Work to be completed> Render every line of the listing below as a Markdown table with two columns, Row and Line, numbering the rows and leaving out blank lines.

Information provided>
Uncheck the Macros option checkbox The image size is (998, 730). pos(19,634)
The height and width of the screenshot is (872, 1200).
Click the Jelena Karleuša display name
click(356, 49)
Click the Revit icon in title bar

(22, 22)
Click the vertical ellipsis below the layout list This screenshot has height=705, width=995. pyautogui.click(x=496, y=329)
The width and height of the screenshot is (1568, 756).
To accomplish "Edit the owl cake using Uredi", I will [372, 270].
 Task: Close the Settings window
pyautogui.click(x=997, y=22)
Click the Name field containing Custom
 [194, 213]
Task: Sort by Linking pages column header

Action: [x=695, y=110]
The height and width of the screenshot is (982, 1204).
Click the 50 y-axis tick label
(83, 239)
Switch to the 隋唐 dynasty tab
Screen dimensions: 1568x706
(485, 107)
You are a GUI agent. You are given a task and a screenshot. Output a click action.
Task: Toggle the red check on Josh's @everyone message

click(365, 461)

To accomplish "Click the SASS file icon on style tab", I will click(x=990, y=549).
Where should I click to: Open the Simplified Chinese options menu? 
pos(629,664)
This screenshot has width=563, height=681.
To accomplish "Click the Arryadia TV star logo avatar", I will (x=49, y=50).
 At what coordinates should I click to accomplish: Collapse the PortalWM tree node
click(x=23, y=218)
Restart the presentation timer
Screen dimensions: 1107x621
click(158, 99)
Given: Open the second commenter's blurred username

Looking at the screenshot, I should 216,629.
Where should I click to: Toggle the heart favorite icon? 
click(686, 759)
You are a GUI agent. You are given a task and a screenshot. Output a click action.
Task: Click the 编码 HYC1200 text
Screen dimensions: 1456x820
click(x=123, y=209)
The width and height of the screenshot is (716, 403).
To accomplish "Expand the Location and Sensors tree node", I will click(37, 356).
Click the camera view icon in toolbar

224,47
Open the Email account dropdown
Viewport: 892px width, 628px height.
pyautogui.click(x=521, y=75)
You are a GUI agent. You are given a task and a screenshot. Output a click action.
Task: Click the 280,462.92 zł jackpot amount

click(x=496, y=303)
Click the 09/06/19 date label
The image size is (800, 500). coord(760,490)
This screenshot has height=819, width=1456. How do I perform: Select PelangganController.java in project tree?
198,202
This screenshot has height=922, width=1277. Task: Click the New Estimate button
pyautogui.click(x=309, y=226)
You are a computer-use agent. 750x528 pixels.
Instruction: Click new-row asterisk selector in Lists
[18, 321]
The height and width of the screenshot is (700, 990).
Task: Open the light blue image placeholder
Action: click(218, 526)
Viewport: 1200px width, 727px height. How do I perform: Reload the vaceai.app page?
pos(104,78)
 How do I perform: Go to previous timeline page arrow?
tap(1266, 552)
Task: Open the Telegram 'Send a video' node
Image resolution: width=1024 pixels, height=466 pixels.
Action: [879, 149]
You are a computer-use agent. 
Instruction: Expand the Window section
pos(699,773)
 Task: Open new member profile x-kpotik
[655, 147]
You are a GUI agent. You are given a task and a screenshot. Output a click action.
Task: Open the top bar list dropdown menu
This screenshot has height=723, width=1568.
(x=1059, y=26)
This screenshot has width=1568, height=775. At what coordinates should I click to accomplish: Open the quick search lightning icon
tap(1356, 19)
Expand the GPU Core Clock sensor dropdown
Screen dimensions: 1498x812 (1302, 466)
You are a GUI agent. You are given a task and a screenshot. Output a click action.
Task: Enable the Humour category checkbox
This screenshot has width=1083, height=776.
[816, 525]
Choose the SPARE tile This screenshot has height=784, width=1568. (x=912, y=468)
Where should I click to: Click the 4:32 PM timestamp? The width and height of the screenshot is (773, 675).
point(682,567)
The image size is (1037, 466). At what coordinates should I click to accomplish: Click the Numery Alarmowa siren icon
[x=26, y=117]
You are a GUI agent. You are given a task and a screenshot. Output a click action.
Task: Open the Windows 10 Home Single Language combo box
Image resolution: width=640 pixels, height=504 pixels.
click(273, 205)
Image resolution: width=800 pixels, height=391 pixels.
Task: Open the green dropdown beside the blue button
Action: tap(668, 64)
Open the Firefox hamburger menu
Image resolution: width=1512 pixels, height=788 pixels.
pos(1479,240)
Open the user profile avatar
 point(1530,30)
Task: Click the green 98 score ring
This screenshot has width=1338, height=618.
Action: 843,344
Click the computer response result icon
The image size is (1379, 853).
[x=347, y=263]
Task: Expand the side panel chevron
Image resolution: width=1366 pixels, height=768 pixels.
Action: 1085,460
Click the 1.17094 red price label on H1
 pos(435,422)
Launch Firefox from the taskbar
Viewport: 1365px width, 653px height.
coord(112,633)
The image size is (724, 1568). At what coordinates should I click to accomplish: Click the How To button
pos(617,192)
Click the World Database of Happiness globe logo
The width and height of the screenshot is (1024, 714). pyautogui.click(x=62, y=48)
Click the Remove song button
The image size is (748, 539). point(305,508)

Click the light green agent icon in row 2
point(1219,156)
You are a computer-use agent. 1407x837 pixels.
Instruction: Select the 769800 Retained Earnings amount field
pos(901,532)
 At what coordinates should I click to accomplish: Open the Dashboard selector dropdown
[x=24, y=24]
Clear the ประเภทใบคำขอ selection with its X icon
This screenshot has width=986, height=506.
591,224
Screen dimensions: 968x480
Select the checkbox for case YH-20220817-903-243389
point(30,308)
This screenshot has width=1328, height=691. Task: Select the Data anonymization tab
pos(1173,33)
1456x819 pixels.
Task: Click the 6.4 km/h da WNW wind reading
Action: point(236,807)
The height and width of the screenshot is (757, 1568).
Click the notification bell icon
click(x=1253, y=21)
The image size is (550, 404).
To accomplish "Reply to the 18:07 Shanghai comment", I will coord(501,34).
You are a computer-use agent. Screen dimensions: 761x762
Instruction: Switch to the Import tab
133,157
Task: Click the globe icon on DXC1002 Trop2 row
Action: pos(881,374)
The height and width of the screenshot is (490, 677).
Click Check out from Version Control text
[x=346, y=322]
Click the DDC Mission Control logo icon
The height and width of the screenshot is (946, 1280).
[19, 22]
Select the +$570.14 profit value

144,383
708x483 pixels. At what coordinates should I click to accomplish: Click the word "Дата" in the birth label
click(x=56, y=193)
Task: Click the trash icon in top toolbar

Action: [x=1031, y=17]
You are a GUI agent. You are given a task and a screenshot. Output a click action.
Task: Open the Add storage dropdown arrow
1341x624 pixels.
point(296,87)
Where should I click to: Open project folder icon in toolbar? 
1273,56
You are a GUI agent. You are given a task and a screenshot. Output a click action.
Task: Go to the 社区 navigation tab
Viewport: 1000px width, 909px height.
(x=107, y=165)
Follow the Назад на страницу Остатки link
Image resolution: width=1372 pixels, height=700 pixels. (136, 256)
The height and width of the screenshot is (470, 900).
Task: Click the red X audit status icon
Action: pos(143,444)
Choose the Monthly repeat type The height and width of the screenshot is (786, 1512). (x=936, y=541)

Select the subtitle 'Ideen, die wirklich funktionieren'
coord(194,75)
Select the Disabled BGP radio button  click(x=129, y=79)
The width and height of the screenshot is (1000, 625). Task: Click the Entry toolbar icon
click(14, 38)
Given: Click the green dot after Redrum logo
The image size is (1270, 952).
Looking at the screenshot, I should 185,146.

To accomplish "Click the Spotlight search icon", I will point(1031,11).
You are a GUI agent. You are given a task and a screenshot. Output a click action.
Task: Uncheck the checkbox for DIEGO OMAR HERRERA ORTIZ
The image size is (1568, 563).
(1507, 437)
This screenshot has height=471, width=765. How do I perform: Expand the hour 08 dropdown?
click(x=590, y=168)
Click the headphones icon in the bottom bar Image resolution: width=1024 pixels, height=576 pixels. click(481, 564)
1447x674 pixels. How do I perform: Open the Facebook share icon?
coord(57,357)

Response to the exercise>
| Row | Line |
|---|---|
| 1 | Uncheck the Macros option checkbox The image size is (998, 730). pos(19,634) |
| 2 | The height and width of the screenshot is (872, 1200). |
| 3 | Click the Jelena Karleuša display name |
| 4 | click(356, 49) |
| 5 | Click the Revit icon in title bar |
| 6 | (22, 22) |
| 7 | Click the vertical ellipsis below the layout list This screenshot has height=705, width=995. pyautogui.click(x=496, y=329) |
| 8 | The width and height of the screenshot is (1568, 756). |
| 9 | To accomplish "Edit the owl cake using Uredi", I will [372, 270]. |
| 10 |  Task: Close the Settings window |
| 11 | pyautogui.click(x=997, y=22) |
| 12 | Click the Name field containing Custom |
| 13 |  [194, 213] |
| 14 | Task: Sort by Linking pages column header |
| 15 | Action: [x=695, y=110] |
| 16 | The height and width of the screenshot is (982, 1204). |
| 17 | Click the 50 y-axis tick label |
| 18 | (83, 239) |
| 19 | Switch to the 隋唐 dynasty tab |
| 20 | Screen dimensions: 1568x706 |
| 21 | (485, 107) |
| 22 | You are a GUI agent. You are given a task and a screenshot. Output a click action. |
| 23 | Task: Toggle the red check on Josh's @everyone message |
| 24 | click(365, 461) |
| 25 | To accomplish "Click the SASS file icon on style tab", I will click(x=990, y=549). |
| 26 | Where should I click to: Open the Simplified Chinese options menu?  |
| 27 | pos(629,664) |
| 28 | This screenshot has width=563, height=681. |
| 29 | To accomplish "Click the Arryadia TV star logo avatar", I will (x=49, y=50). |
| 30 |  At what coordinates should I click to accomplish: Collapse the PortalWM tree node |
| 31 | click(x=23, y=218) |
| 32 | Restart the presentation timer |
| 33 | Screen dimensions: 1107x621 |
| 34 | click(158, 99) |
| 35 | Given: Open the second commenter's blurred username |
| 36 | Looking at the screenshot, I should 216,629. |
| 37 | Where should I click to: Toggle the heart favorite icon?  |
| 38 | click(686, 759) |
| 39 | You are a GUI agent. You are given a task and a screenshot. Output a click action. |
| 40 | Task: Click the 编码 HYC1200 text |
| 41 | Screen dimensions: 1456x820 |
| 42 | click(x=123, y=209) |
| 43 | The width and height of the screenshot is (716, 403). |
| 44 | To accomplish "Expand the Location and Sensors tree node", I will click(37, 356). |
| 45 | Click the camera view icon in toolbar |
| 46 | 224,47 |
| 47 | Open the Email account dropdown |
| 48 | Viewport: 892px width, 628px height. |
| 49 | pyautogui.click(x=521, y=75) |
| 50 | You are a GUI agent. You are given a task and a screenshot. Output a click action. |
| 51 | Task: Click the 280,462.92 zł jackpot amount |
| 52 | click(x=496, y=303) |
| 53 | Click the 09/06/19 date label |
| 54 | The image size is (800, 500). coord(760,490) |
| 55 | This screenshot has height=819, width=1456. How do I perform: Select PelangganController.java in project tree? |
| 56 | 198,202 |
| 57 | This screenshot has height=922, width=1277. Task: Click the New Estimate button |
| 58 | pyautogui.click(x=309, y=226) |
| 59 | You are a computer-use agent. 750x528 pixels. |
| 60 | Instruction: Click new-row asterisk selector in Lists |
| 61 | [18, 321] |
| 62 | The height and width of the screenshot is (700, 990). |
| 63 | Task: Open the light blue image placeholder |
| 64 | Action: click(218, 526) |
| 65 | Viewport: 1200px width, 727px height. How do I perform: Reload the vaceai.app page? |
| 66 | pos(104,78) |
| 67 |  How do I perform: Go to previous timeline page arrow? |
| 68 | tap(1266, 552) |
| 69 | Task: Open the Telegram 'Send a video' node |
| 70 | Image resolution: width=1024 pixels, height=466 pixels. |
| 71 | Action: [879, 149] |
| 72 | You are a computer-use agent.  |
| 73 | Instruction: Expand the Window section |
| 74 | pos(699,773) |
| 75 |  Task: Open new member profile x-kpotik |
| 76 | [655, 147] |
| 77 | You are a GUI agent. You are given a task and a screenshot. Output a click action. |
| 78 | Task: Open the top bar list dropdown menu |
| 79 | This screenshot has height=723, width=1568. |
| 80 | (x=1059, y=26) |
| 81 | This screenshot has width=1568, height=775. At what coordinates should I click to accomplish: Open the quick search lightning icon |
| 82 | tap(1356, 19) |
| 83 | Expand the GPU Core Clock sensor dropdown |
| 84 | Screen dimensions: 1498x812 (1302, 466) |
| 85 | You are a GUI agent. You are given a task and a screenshot. Output a click action. |
| 86 | Task: Enable the Humour category checkbox |
| 87 | This screenshot has width=1083, height=776. |
| 88 | [816, 525] |
| 89 | Choose the SPARE tile This screenshot has height=784, width=1568. (x=912, y=468) |
| 90 | Where should I click to: Click the 4:32 PM timestamp? The width and height of the screenshot is (773, 675). |
| 91 | point(682,567) |
| 92 | The image size is (1037, 466). At what coordinates should I click to accomplish: Click the Numery Alarmowa siren icon |
| 93 | [x=26, y=117] |
| 94 | You are a GUI agent. You are given a task and a screenshot. Output a click action. |
| 95 | Task: Open the Windows 10 Home Single Language combo box |
| 96 | Image resolution: width=640 pixels, height=504 pixels. |
| 97 | click(273, 205) |
| 98 | Image resolution: width=800 pixels, height=391 pixels. |
| 99 | Task: Open the green dropdown beside the blue button |
| 100 | Action: tap(668, 64) |
| 101 | Open the Firefox hamburger menu |
| 102 | Image resolution: width=1512 pixels, height=788 pixels. |
| 103 | pos(1479,240) |
| 104 | Open the user profile avatar |
| 105 |  point(1530,30) |
| 106 | Task: Click the green 98 score ring |
| 107 | This screenshot has width=1338, height=618. |
| 108 | Action: 843,344 |
| 109 | Click the computer response result icon |
| 110 | The image size is (1379, 853). |
| 111 | [x=347, y=263] |
| 112 | Task: Expand the side panel chevron |
| 113 | Image resolution: width=1366 pixels, height=768 pixels. |
| 114 | Action: 1085,460 |
| 115 | Click the 1.17094 red price label on H1 |
| 116 |  pos(435,422) |
| 117 | Launch Firefox from the taskbar |
| 118 | Viewport: 1365px width, 653px height. |
| 119 | coord(112,633) |
| 120 | The image size is (724, 1568). At what coordinates should I click to accomplish: Click the How To button |
| 121 | pos(617,192) |
| 122 | Click the World Database of Happiness globe logo |
| 123 | The width and height of the screenshot is (1024, 714). pyautogui.click(x=62, y=48) |
| 124 | Click the Remove song button |
| 125 | The image size is (748, 539). point(305,508) |
| 126 | Click the light green agent icon in row 2 |
| 127 | point(1219,156) |
| 128 | You are a computer-use agent. 1407x837 pixels. |
| 129 | Instruction: Select the 769800 Retained Earnings amount field |
| 130 | pos(901,532) |
| 131 |  At what coordinates should I click to accomplish: Open the Dashboard selector dropdown |
| 132 | [x=24, y=24] |
| 133 | Clear the ประเภทใบคำขอ selection with its X icon |
| 134 | This screenshot has width=986, height=506. |
| 135 | 591,224 |
| 136 | Screen dimensions: 968x480 |
| 137 | Select the checkbox for case YH-20220817-903-243389 |
| 138 | point(30,308) |
| 139 | This screenshot has width=1328, height=691. Task: Select the Data anonymization tab |
| 140 | pos(1173,33) |
| 141 | 1456x819 pixels. |
| 142 | Task: Click the 6.4 km/h da WNW wind reading |
| 143 | Action: point(236,807) |
| 144 | The height and width of the screenshot is (757, 1568). |
| 145 | Click the notification bell icon |
| 146 | click(x=1253, y=21) |
| 147 | The image size is (550, 404). |
| 148 | To accomplish "Reply to the 18:07 Shanghai comment", I will coord(501,34). |
| 149 | You are a computer-use agent. Screen dimensions: 761x762 |
| 150 | Instruction: Switch to the Import tab |
| 151 | 133,157 |
| 152 | Task: Click the globe icon on DXC1002 Trop2 row |
| 153 | Action: pos(881,374) |
| 154 | The height and width of the screenshot is (490, 677). |
| 155 | Click Check out from Version Control text |
| 156 | [x=346, y=322] |
| 157 | Click the DDC Mission Control logo icon |
| 158 | The height and width of the screenshot is (946, 1280). |
| 159 | [19, 22] |
| 160 | Select the +$570.14 profit value |
| 161 | 144,383 |
| 162 | 708x483 pixels. At what coordinates should I click to accomplish: Click the word "Дата" in the birth label |
| 163 | click(x=56, y=193) |
| 164 | Task: Click the trash icon in top toolbar |
| 165 | Action: [x=1031, y=17] |
| 166 | You are a GUI agent. You are given a task and a screenshot. Output a click action. |
| 167 | Task: Open the Add storage dropdown arrow |
| 168 | 1341x624 pixels. |
| 169 | point(296,87) |
| 170 | Where should I click to: Open project folder icon in toolbar?  |
| 171 | 1273,56 |
| 172 | You are a GUI agent. You are given a task and a screenshot. Output a click action. |
| 173 | Task: Go to the 社区 navigation tab |
| 174 | Viewport: 1000px width, 909px height. |
| 175 | (x=107, y=165) |
| 176 | Follow the Назад на страницу Остатки link |
| 177 | Image resolution: width=1372 pixels, height=700 pixels. (136, 256) |
| 178 | The height and width of the screenshot is (470, 900). |
| 179 | Task: Click the red X audit status icon |
| 180 | Action: pos(143,444) |
| 181 | Choose the Monthly repeat type The height and width of the screenshot is (786, 1512). (x=936, y=541) |
| 182 | Select the subtitle 'Ideen, die wirklich funktionieren' |
| 183 | coord(194,75) |
| 184 | Select the Disabled BGP radio button  click(x=129, y=79) |
| 185 | The width and height of the screenshot is (1000, 625). Task: Click the Entry toolbar icon |
| 186 | click(14, 38) |
| 187 | Given: Click the green dot after Redrum logo |
| 188 | The image size is (1270, 952). |
| 189 | Looking at the screenshot, I should 185,146. |
| 190 | To accomplish "Click the Spotlight search icon", I will point(1031,11). |
| 191 | You are a GUI agent. You are given a task and a screenshot. Output a click action. |
| 192 | Task: Uncheck the checkbox for DIEGO OMAR HERRERA ORTIZ |
| 193 | The image size is (1568, 563). |
| 194 | (1507, 437) |
| 195 | This screenshot has height=471, width=765. How do I perform: Expand the hour 08 dropdown? |
| 196 | click(x=590, y=168) |
| 197 | Click the headphones icon in the bottom bar Image resolution: width=1024 pixels, height=576 pixels. click(481, 564) |
| 198 | 1447x674 pixels. How do I perform: Open the Facebook share icon? |
| 199 | coord(57,357) |